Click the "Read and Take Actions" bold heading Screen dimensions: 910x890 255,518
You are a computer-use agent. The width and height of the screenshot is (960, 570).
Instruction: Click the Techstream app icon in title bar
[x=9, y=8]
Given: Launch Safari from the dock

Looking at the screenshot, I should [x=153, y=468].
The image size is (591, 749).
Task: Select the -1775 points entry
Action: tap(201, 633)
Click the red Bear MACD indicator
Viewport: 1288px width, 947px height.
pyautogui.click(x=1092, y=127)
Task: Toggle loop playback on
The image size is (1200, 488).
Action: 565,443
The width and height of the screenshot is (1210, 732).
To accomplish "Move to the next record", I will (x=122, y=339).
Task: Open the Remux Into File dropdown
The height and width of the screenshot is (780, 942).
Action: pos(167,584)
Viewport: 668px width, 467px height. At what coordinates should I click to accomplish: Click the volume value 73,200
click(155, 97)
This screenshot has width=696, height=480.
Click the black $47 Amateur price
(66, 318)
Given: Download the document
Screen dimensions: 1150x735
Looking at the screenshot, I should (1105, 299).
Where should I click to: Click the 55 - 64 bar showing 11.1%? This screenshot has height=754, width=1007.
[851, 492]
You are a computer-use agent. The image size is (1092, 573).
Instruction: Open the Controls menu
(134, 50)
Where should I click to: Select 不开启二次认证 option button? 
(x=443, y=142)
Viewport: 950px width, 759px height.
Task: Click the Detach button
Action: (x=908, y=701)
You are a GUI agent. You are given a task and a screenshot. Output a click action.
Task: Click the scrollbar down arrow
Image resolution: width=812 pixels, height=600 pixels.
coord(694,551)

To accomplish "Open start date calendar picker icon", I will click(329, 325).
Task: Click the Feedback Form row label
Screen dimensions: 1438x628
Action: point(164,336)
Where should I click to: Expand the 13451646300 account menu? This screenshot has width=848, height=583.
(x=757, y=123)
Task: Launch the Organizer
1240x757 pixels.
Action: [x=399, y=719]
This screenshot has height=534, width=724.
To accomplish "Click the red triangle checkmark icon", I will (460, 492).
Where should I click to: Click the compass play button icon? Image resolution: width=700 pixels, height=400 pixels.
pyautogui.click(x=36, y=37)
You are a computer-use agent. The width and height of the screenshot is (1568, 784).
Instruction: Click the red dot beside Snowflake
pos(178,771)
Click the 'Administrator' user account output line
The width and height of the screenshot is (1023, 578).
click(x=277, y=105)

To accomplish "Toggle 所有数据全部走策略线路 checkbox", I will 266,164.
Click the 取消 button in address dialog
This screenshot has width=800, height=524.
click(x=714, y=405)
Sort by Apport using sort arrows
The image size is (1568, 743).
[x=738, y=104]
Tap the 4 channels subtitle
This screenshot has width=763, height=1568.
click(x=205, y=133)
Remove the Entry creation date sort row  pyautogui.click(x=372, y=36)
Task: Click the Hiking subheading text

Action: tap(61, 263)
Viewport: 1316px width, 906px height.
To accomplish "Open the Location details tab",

▶ **Task requirements**: Please copy exactly, and only, the lines running from the one containing "Click the 'Administrator'" through the end of the listing.

▶ **Output of the exercise**:
Click the 'Administrator' user account output line
The width and height of the screenshot is (1023, 578).
click(x=277, y=105)

To accomplish "Toggle 所有数据全部走策略线路 checkbox", I will 266,164.
Click the 取消 button in address dialog
This screenshot has width=800, height=524.
click(x=714, y=405)
Sort by Apport using sort arrows
The image size is (1568, 743).
[x=738, y=104]
Tap the 4 channels subtitle
This screenshot has width=763, height=1568.
click(x=205, y=133)
Remove the Entry creation date sort row  pyautogui.click(x=372, y=36)
Task: Click the Hiking subheading text

Action: tap(61, 263)
Viewport: 1316px width, 906px height.
To accomplish "Open the Location details tab",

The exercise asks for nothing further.